If you have a 10 year time horizon, you can make good decisions and make a lot of money. If you have 3 year time horizon, you could probably still do well. But if you have only 3 month time, anything can happen.

Just because you make money doesn't mean you were right, and just because you lost money doesn't mean you were wrong. It is a matter of probabilities. If you take a bet that has an 80% probability of winning, and you lose, it doesn't mean it was a wrong choice.

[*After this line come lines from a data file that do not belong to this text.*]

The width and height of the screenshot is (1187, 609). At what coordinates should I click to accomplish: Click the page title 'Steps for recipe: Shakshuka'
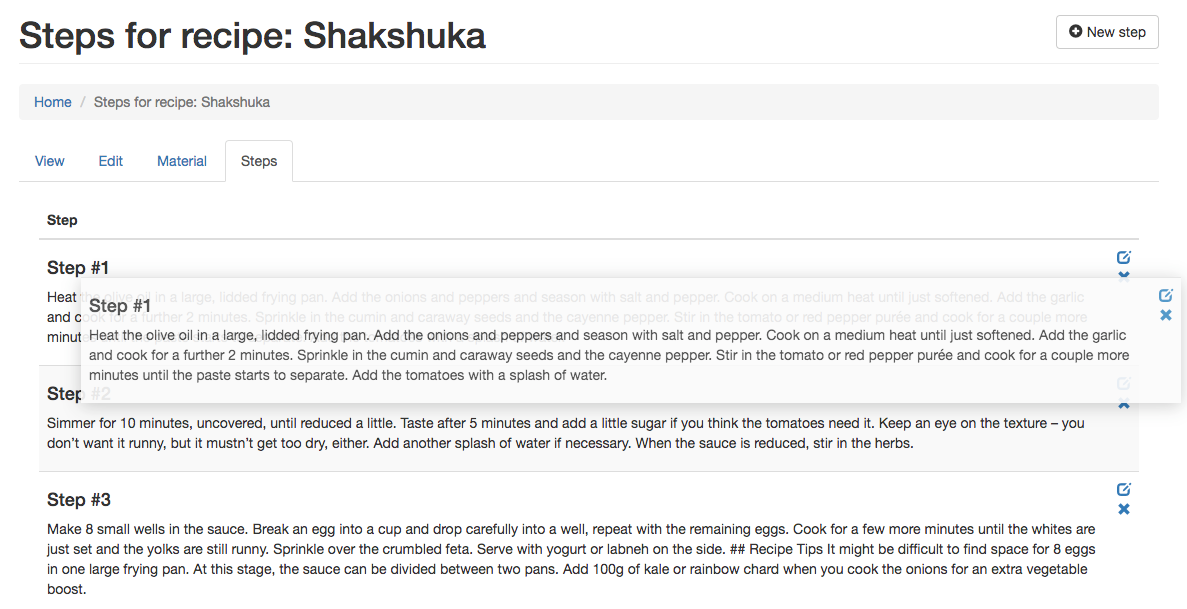(252, 36)

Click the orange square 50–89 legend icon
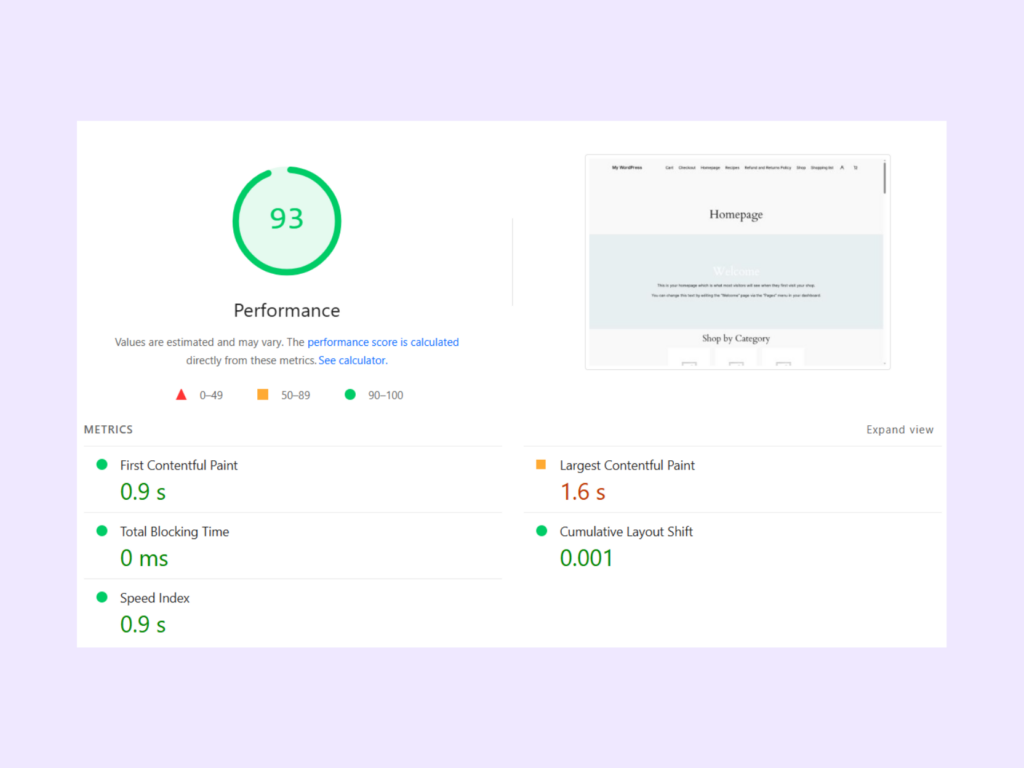coord(265,395)
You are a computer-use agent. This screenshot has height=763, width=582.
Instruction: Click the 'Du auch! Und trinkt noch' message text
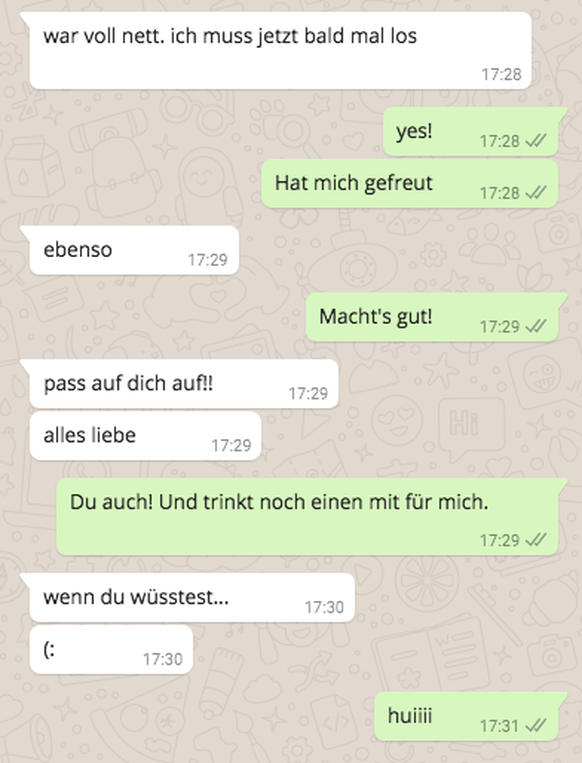coord(279,502)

A good trade follows a good process that will be profitable (at an acceptable risk) if repeated multiple times, although it can lose money on any individual trade. A bad trade follows a process that will lose money if repeated multiple times, but may make money on any individual trade. As an analogous example, a winning slot machine is still a bad bet because if repeated multiple times, it has a high probability of losing money.

Joe Vidich

As the head portfolio manager, I am also the risk manager and have to follow all the positions. He was hired to help me save time, but I was spending more time following his positions, which interfered with following my own positions. Training someone to think like I do about the market, which is more like a stream of consciousness, is very difficult. It is totally different from the way they learn to think in business school.

I try not to sell on the way up; I try to sell on the way down.

When you are undecided between liquidating a losing position and gritting your teeth and riding it out, remember that there is third alternative: partial liquidation.

If you are going to control your losses, there will be time when you will get out just before the market turns around. Get used to it.

Kevin Daly

For managers, the discipline to turn down additional investor assets when they believe it would impede their performance is an important element in longer term success.